Abstract Background The aim of this study was to explore the diagnostic and prognostic value of serum tumor M2‐pyruvate kinase (TuM2‐PK), neuron‐specific enolase (NSE), and progastrin‐releasing peptide (ProGRP) levels in patients with small cell lung cancer (SCLC). Methods The levels of serum TuM2‐PK, NSE, and ProGRP in 102 patients with SCLC, 60 patients with benign lung disease (BLD), and 90 healthy controls were detected. Results The serum TuM2‐PK, NSE, and ProGRP levels in the SCLC group were higher than those in BLD group ( p < 0.05) and healthy control group ( p < 0.05).

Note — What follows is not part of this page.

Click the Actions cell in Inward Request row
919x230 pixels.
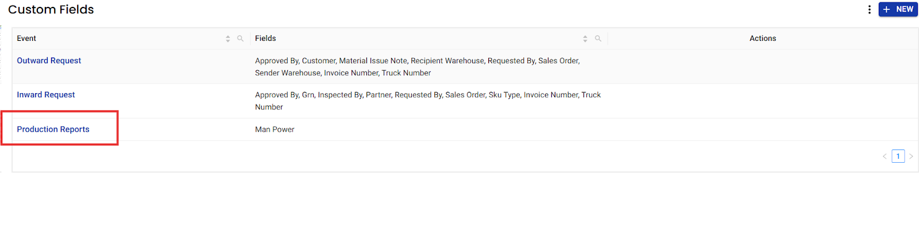point(762,101)
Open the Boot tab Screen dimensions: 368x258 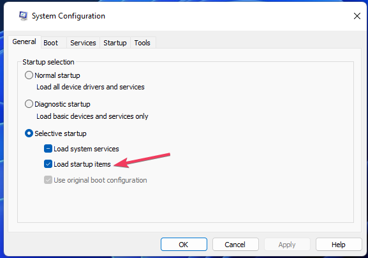tap(50, 43)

The sensitivity of TuM2‐PK, NSE, and ProGRP detection in SCLC was 82.35%, 60.78%, and 77.45% respectively, and specificity was 91.11%, 81.11%, and 86.67%, respectively. The area under the curve (AUC) of SCLC resulting from TuM2‐PK was significantly better than that of NSE and ProGRP. The application of TuM2‐PK combined with NSE and ProGRP improved the diagnostic yield of SCLC patients and had better diagnostic value than TuM2‐PK alone. Univariate and multivariate analysis indicated that an elevated TuM2‐PK level was an independent prognostic factor for shorter survival in SCLC. Conclusions These results suggest that TuM2‐PK levels in the serum could be an effective biomarker for the diagnosis and prognosis of SCLC.